Morel mushrooms might be considered a delicacy but the process of finding them is anything but delicate. Many natives, such as David Cole (pictured) from Monroe County, know this because they have been hunting for them since childhood and typically keep their favorite spots protected. In West Virginia, there’s a narrow window to be lucky enough to find these wild mushrooms. And it’s worth the effort because these rare mushrooms are not only lucrative (sometimes selling for $50/lb) but are also one of nature’s most gourmet natural foods. They are highly desired among chefs and mushroom enthusiasts.

There are 6 varieties of morels in West Virginia’s forests and they are the easiest mushrooms to identify, if you are fortunate to spot them. They are fleshy and have a pitted, cone-shape cap that forms into a honeycomb with a deeply indented outer skin, perched atop a rubbery stalk. Some foragers describe morels as resembling a sponge or pine cone. They range in color from tan to dark brown and measure about 3”-8” in height.

Morels should never be eaten raw. They can be baked, creamed, fried, or sautéed. A common way to prepare them is to sauté them in butter. Many folks first dip the morels in eggs and milk, then dip them in cornmeal, and then fried in a pan for a few minutes on each side.  If you are foraging for morels, be vigilant as more than 1,700 species of mushrooms grow in fields and wooded areas of the state and not all are edible.

If you don’t feel like foraging this season, check out these upcoming events. On Saturday, May 1, 2-9pm, the Lost Paddle and Grille at ACE Adventure Resort in Oak Hill invites you to Ramp It Up! Ramp Festival featuring live music by Poor Taters and Long Point String Band. They will celebrate this regional culinary delicacy and the coming of spring with a ramp-focused dining experience with traditional ramp dishes and contemporary ramp explorations.

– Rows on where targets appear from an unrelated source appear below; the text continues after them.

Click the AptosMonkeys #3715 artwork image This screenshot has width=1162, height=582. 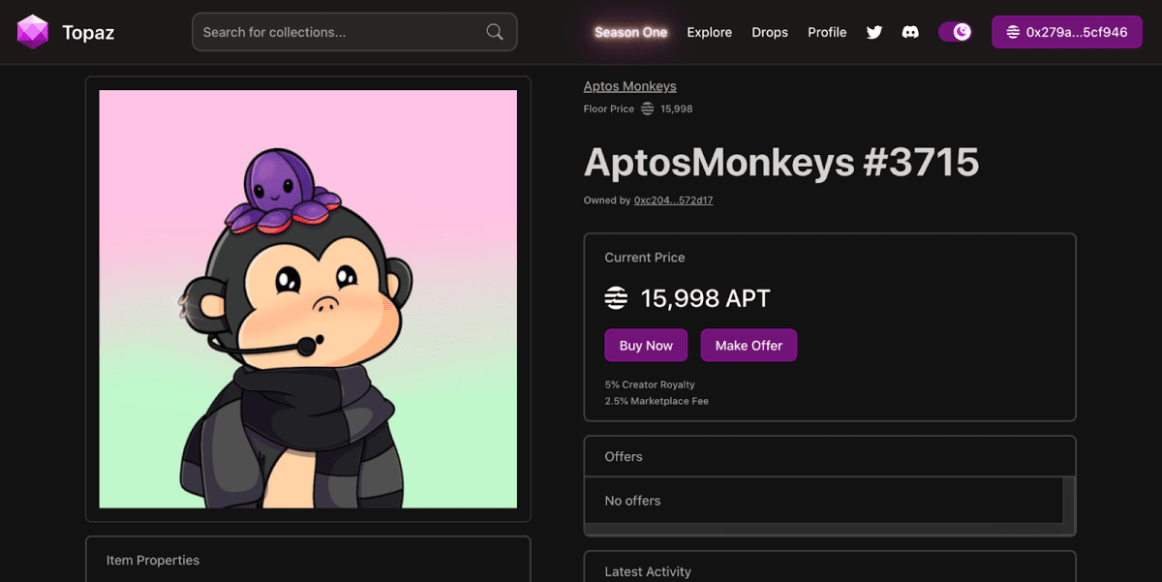[308, 299]
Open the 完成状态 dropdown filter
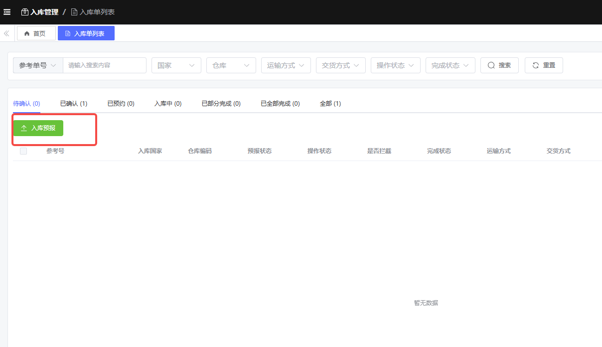 pyautogui.click(x=450, y=65)
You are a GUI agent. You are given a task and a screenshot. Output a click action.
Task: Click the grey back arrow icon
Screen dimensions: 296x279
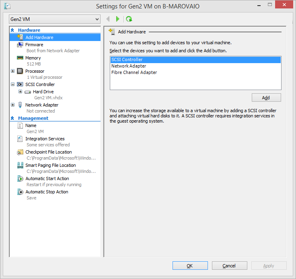tap(108, 19)
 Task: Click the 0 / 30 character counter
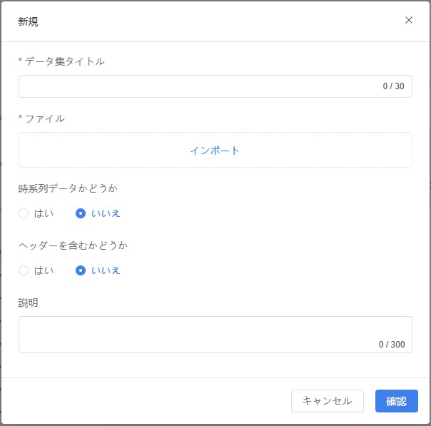coord(393,86)
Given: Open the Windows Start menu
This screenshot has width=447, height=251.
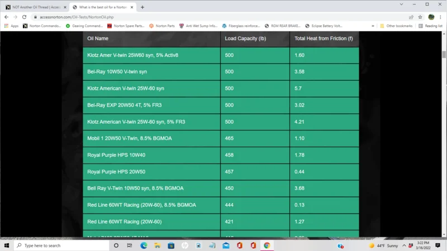Looking at the screenshot, I should [7, 245].
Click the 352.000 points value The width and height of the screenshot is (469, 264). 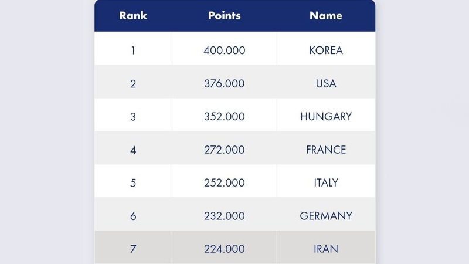tap(225, 116)
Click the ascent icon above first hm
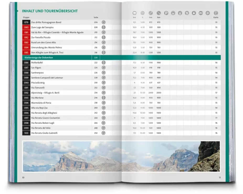Viewport: 243px width, 194px height. tap(151, 13)
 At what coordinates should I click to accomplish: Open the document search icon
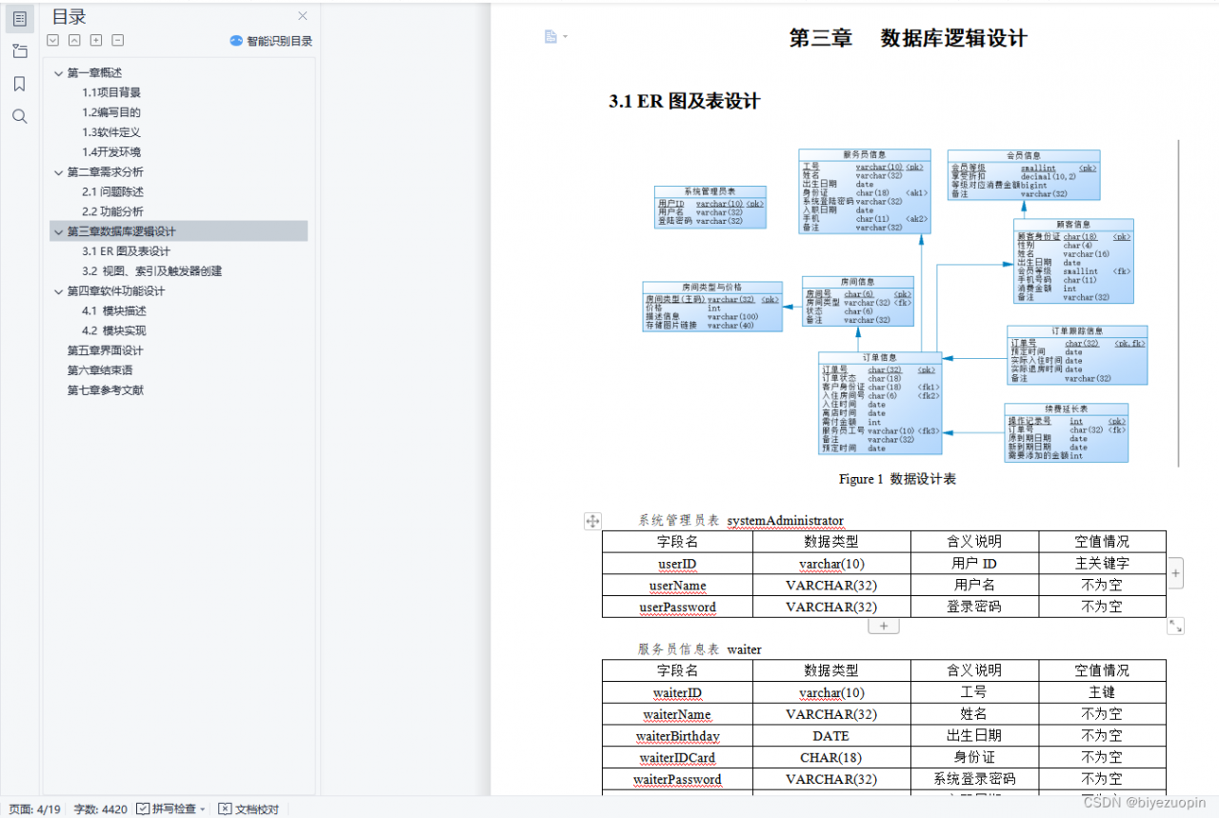pos(19,116)
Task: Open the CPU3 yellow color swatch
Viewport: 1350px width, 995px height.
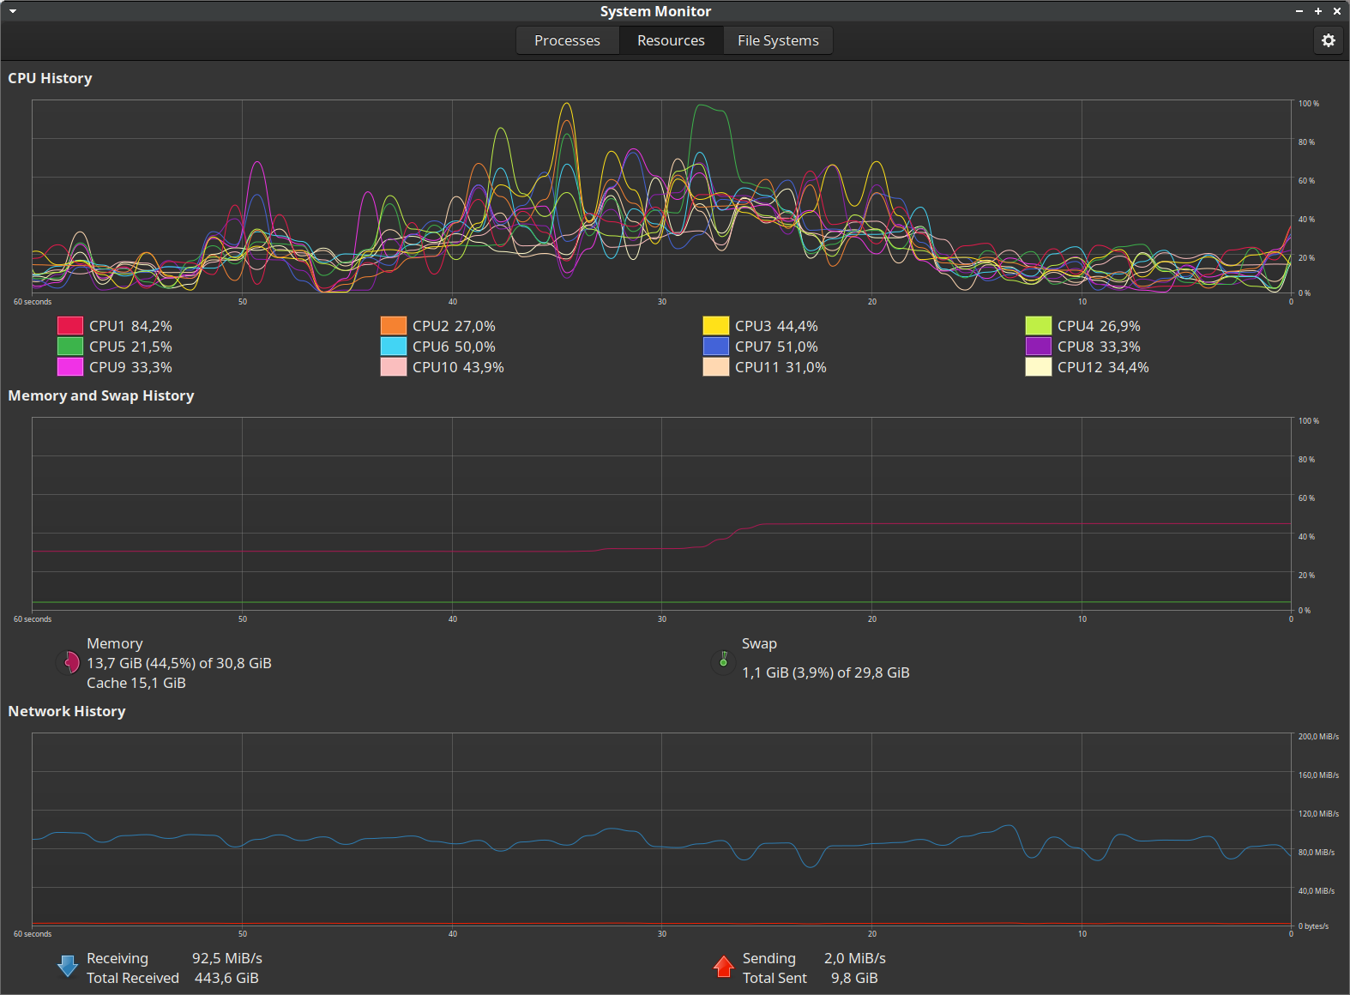Action: click(715, 326)
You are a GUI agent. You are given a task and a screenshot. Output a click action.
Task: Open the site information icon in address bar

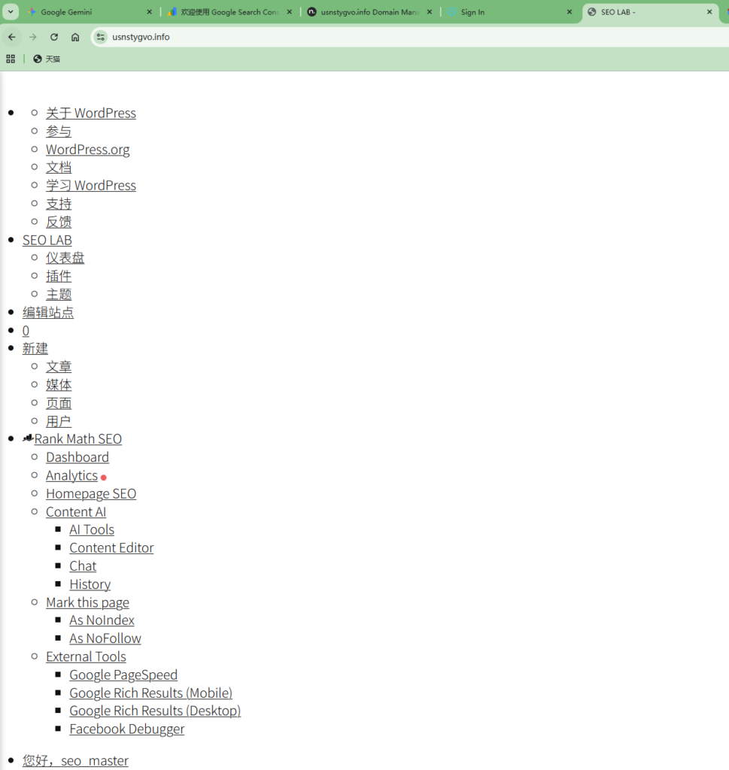click(101, 37)
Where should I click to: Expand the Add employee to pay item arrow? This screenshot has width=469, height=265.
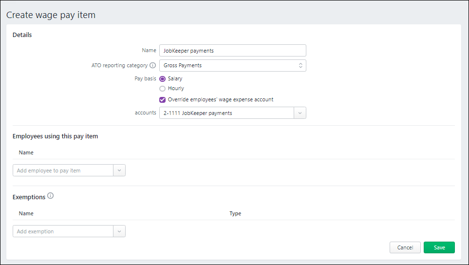119,170
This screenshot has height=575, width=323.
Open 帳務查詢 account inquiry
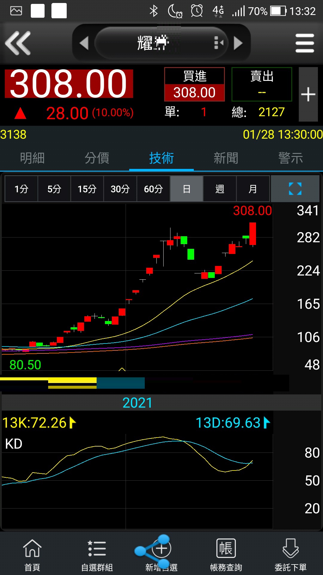(x=226, y=554)
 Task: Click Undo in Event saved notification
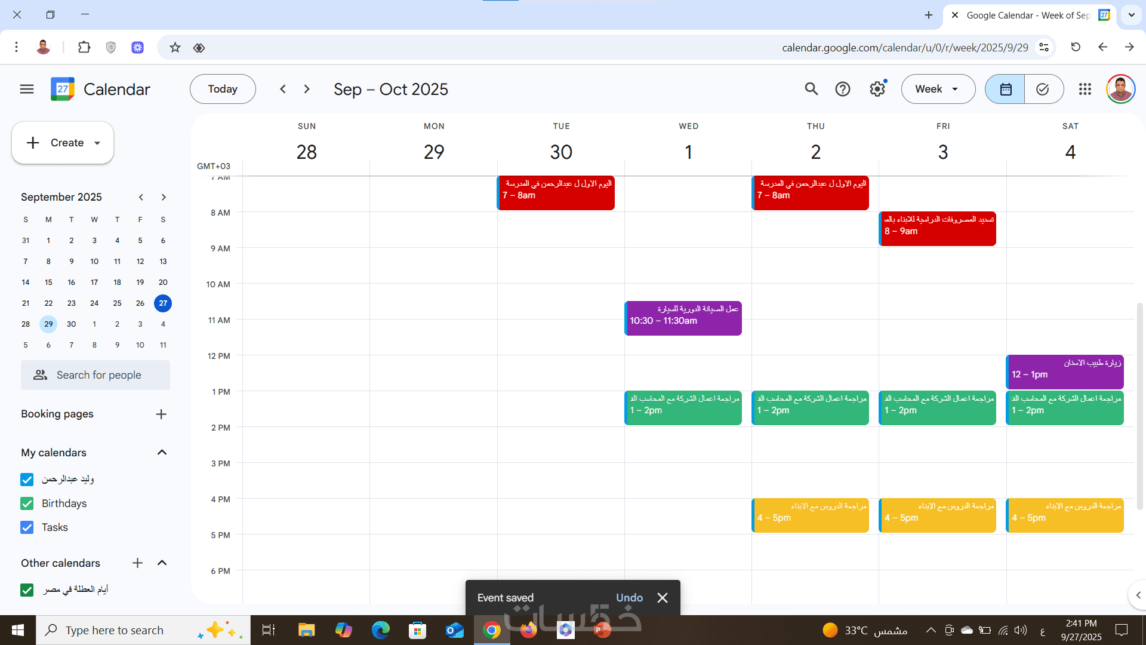coord(629,598)
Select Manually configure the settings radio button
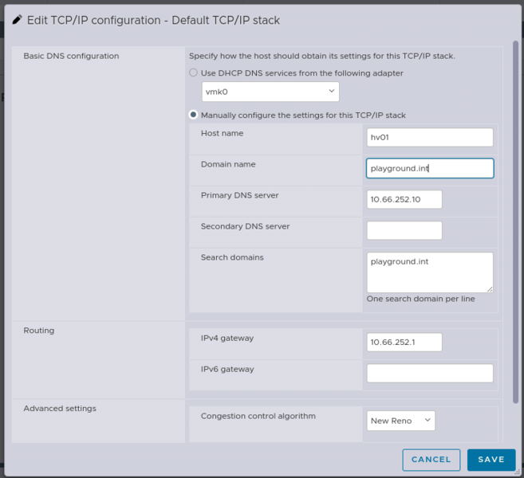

Some menu items include a Wood-Fired Ramp & Potato Pizza, Ramp O’roni Rolls, Ramp Quiche, and Ramp Meatloaf.

Later next month on Saturday May 15th check out the 82nd Feast of the Ramson Ramp Festival, from 10a-4p, in downtown Richwood. There will be local Appalachian music, unique arts and crafts, and a highly anticipated ramp dinner. This event is hosted by Richwood Area Chamber of Commerce & CVB, and City of Richwood.

Happy foraging!

– Hashtag Lewisburg City Paper #130. April 2021.